3.4.8. Soil Burial Test of Films

The disintegrability of PBAT/PLA/RM films in simulated composting conditions was tested according to the European standard ISO 20200:2015 [41]. A specific quantity of compost was mixed with the synthetic biowaste prepared with sawdust, rabbit food, starch, sugar, oil and urea. The water content of the substrate was around 35 wt% and the aerobic conditions were guaranteed by mixing it gently. The samples (30 mm × 30 mm × 20 μm) were buried at 4–6 cm depth in perforated boxes containing the prepared mix and incubated at 58 °C during 17 days. The samples were recovered at different intervals, washed with distilled water, dried in an oven at 35 ± 2 °C for 3 days, and weighed. The degradation values (wt%) at different periods of incubation were obtained by normalizing the sample weight to the initial weight.

4. Conclusions

In this work, we developed and characterized rosemary extract-infused PBAT/PLA biodegradable composite films using melt extrusion and film blowing techniques. The films demonstrated enhanced antioxidant, UV-blocking, and thermal stability properties, while maintaining industrial relevance in terms of processability and compostable end-of-life behavior.

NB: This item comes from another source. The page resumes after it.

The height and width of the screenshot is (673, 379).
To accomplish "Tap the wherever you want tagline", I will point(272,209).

First, the processing feasibility of PBAT/PLA/RM films was determined: RM concentrations above 1% led to excessive stickiness of the blown films, making smooth processing impossible. Thus, 1% was identified as the maximum viable RM loading for subsequent experiments. Second, RM significantly improved the antioxidant activity of the composite films, with the optimal performance observed at 0.3% RM, where the films exhibited strong DPPH free radical scavenging capacity. Third, the UV-shielding property of PBAT/PLA films was effectively enhanced by RM, with higher RM concentrations resulting in better UV-blocking effects—films containing ≥0.5% RM achieved over 90% filtration of UVA and UVB, expanding their applicability to light-sensitive food packaging. Fourth, contrary to expectations, the antimicrobial efficacy of RM was limited; notably, the 1% RM sample showed an increased number of Escherichia coli colonies, which may be attributed to suboptimal RM concentration or inactivation of bioactive compounds during thermal processing. Fifth, regarding biodegradability, RM initially inhibited microbial activity in the composting medium, prolonging the overall degradation period of the films. Nevertheless, all composite films with varying RM contents achieved over 90% degradation after 240 days, complying with biodegradability requirements.

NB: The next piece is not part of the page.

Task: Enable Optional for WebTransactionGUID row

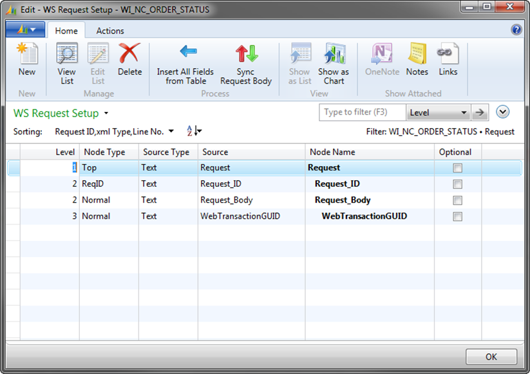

Overall, this research highlights the potential of RM as a natural additive to enhance the functional properties of PBAT/PLA films, particularly in terms of antioxidant activity and UV resistance. However, challenges remain, including the need to improve antimicrobial performance and optimize processing conditions to mitigate film stickiness at higher RM loadings. Future studies should focus on adjusting RM concentrations, exploring combinations with other natural antimicrobial agents, optimizing processing parameters, and evaluating the practical application of these films in preserving diverse food products. These efforts will contribute to the development of high-performance, eco-friendly food packaging solutions that reduce environmental plastic waste while ensuring food safety and quality.